*Stored data entries*
+++++

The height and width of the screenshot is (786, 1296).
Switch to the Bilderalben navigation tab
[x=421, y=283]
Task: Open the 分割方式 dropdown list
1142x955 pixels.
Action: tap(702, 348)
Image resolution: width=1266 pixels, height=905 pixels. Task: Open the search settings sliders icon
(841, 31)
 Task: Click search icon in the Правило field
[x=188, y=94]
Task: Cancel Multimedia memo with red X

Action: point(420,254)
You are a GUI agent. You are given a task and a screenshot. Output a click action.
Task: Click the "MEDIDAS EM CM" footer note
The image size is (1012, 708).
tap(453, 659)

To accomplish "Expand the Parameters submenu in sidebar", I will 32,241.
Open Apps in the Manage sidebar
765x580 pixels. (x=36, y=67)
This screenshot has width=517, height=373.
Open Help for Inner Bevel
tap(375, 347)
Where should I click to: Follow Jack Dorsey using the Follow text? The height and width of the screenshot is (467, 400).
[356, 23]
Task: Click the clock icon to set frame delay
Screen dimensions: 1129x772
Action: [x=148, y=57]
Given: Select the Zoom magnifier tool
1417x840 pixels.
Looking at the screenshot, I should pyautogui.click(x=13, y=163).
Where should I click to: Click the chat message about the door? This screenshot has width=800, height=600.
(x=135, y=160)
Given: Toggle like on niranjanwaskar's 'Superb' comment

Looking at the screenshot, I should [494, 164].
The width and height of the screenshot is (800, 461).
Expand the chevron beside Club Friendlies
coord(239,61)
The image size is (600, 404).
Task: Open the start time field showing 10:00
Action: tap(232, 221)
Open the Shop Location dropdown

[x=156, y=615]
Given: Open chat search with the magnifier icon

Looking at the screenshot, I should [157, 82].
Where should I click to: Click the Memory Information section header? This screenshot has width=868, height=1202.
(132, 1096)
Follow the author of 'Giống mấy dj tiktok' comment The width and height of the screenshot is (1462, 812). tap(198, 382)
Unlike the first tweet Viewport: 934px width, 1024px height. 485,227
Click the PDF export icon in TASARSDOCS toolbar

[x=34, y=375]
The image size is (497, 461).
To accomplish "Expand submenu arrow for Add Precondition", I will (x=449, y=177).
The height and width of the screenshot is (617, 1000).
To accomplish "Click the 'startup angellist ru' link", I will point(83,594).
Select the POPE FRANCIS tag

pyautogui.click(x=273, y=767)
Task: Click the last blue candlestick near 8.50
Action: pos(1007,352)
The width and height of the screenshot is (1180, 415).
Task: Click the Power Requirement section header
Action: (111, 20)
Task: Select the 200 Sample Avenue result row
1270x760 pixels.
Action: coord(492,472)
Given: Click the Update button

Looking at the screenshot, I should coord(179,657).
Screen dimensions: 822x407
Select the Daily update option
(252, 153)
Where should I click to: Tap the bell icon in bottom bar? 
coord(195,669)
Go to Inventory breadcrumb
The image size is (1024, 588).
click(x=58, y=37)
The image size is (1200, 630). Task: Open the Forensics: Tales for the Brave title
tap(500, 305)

+++++

Your answer should consist of the lines from the line with "Where should I click to: Click the Memory" to the line with "The height and width of the screenshot is (617, 1000)." above, repeated exactly, both ends included.

Where should I click to: Click the Memory Information section header? This screenshot has width=868, height=1202.
(132, 1096)
Follow the author of 'Giống mấy dj tiktok' comment The width and height of the screenshot is (1462, 812). tap(198, 382)
Unlike the first tweet Viewport: 934px width, 1024px height. 485,227
Click the PDF export icon in TASARSDOCS toolbar

[x=34, y=375]
The image size is (497, 461).
To accomplish "Expand submenu arrow for Add Precondition", I will (x=449, y=177).
The height and width of the screenshot is (617, 1000).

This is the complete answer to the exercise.